VMware ESX Guest Disk IO
Knowing the state of your disk IO latency in VMware ESX can help you pre-empt performance & capacity issues before the occur. There are a few guidelines you should keep in mind. These notes are directed towards people using directly attached storage.
- Write latency should be 0, because you have that fancy battery backed controller caching writes, right?
- Read latency should be under 8ms.
- Use the smallest stripe size possible for your RAID array setting. This helps keep random IO performance acceptable at the cost of some sequential performance.
- Do not virtualise very heavy random IO workloads on shared arrays, other guest VMs wont like you for it.
- Unless you have a very compelling reason not too, use RAID 10.
Some other notes, specific to Linux guests are:
- Mount file systems with noatime and nodiratime, this will help reduce random IO.
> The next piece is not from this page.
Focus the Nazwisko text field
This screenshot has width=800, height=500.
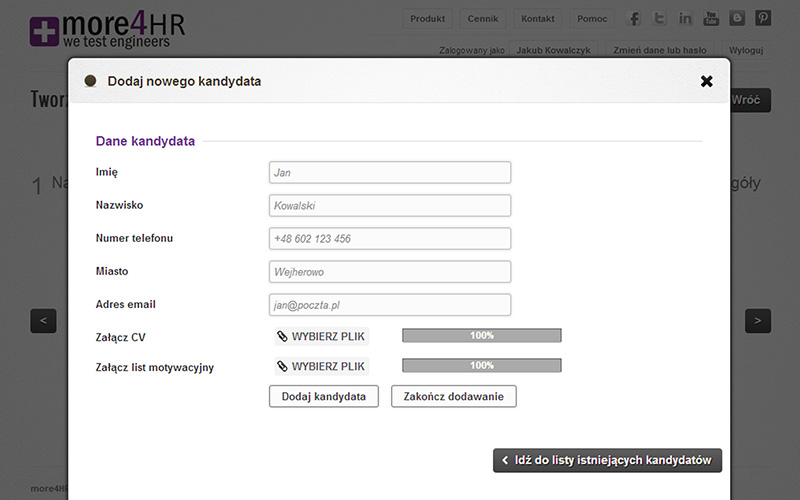click(x=390, y=206)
- Allocate enough memory to have some buffers.
- Do anything possible to stop your VM swapping heavily (see point above).
As with any system, having great monitoring and performance trending allows for you to have an excellent overview of your infrastructure. Even if you don’t have external systems for performance trending, the VMware Infrastructure client with a few tweaks will display the data you want to see.
- Login to the VI Client.
- Click on an object in the left navigation tree.
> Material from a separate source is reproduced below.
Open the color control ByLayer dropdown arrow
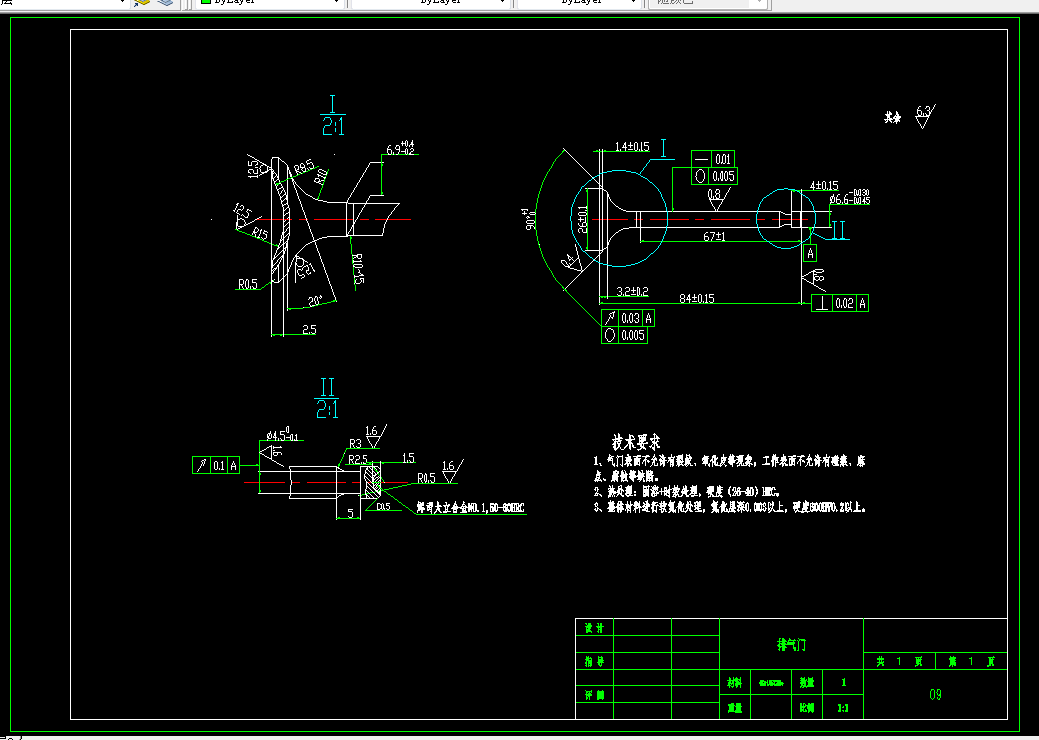 336,2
- Click on the performance tab at the top of the main display pane.
- Click the “Change Chart Options” button
- Select the Disk chart option from the left expanding menu.
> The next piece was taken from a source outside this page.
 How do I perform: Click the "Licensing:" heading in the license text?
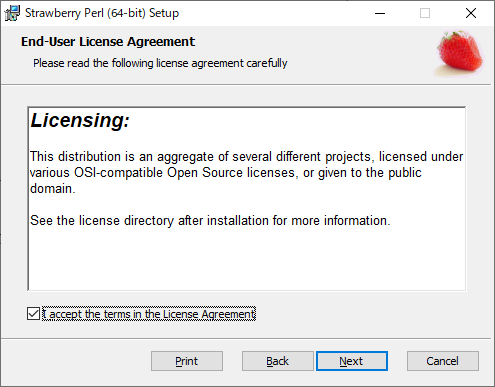click(x=80, y=120)
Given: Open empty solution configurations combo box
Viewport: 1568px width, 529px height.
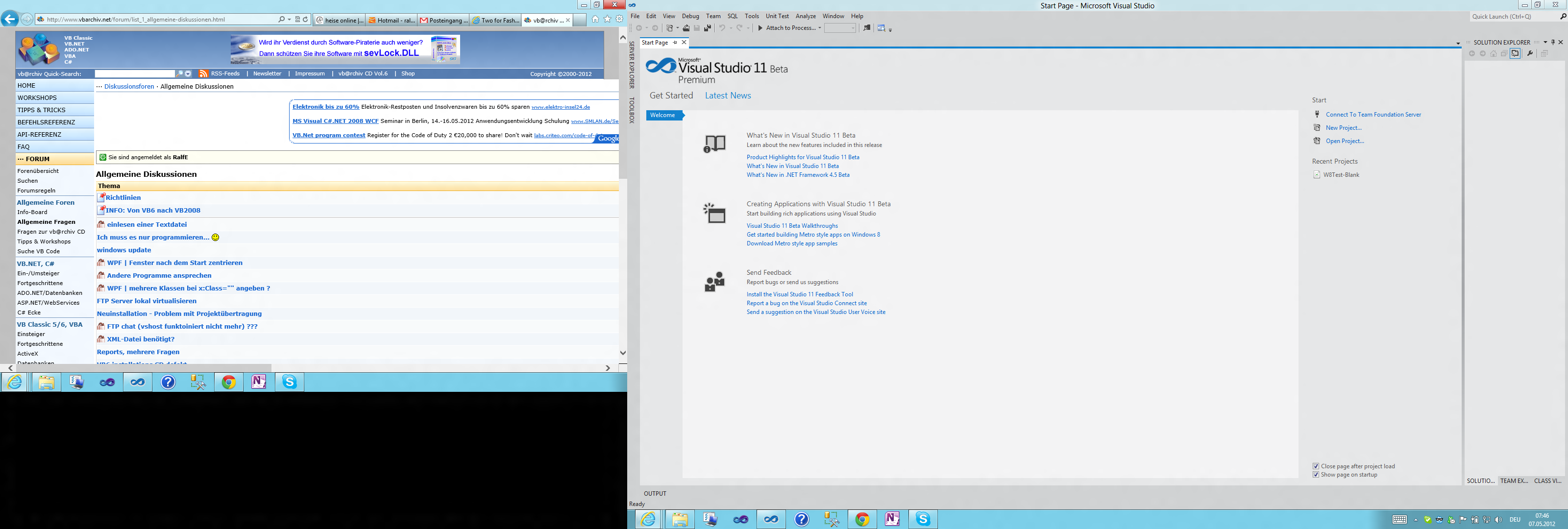Looking at the screenshot, I should pos(840,28).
- Now change the counters, pick the Latency counters and Number counters, un-ticking the KBps counters.
- Save the chart settings as disk-latency.
Now you can view in real time what is happening with your disk IO on the VMware ESX server. If you are more familiar with using a command line and Linux, you can SSH in to the ESX COS and use the command esxtop to view disk performance information.
- Launch esxtop (as root)
- Press “v”
- Press “s” and then “1”
Now you can see the per VM disk usage counters, with a 1 second sample period.
These rules of thumb are also applicable to Xen and Hyper-V.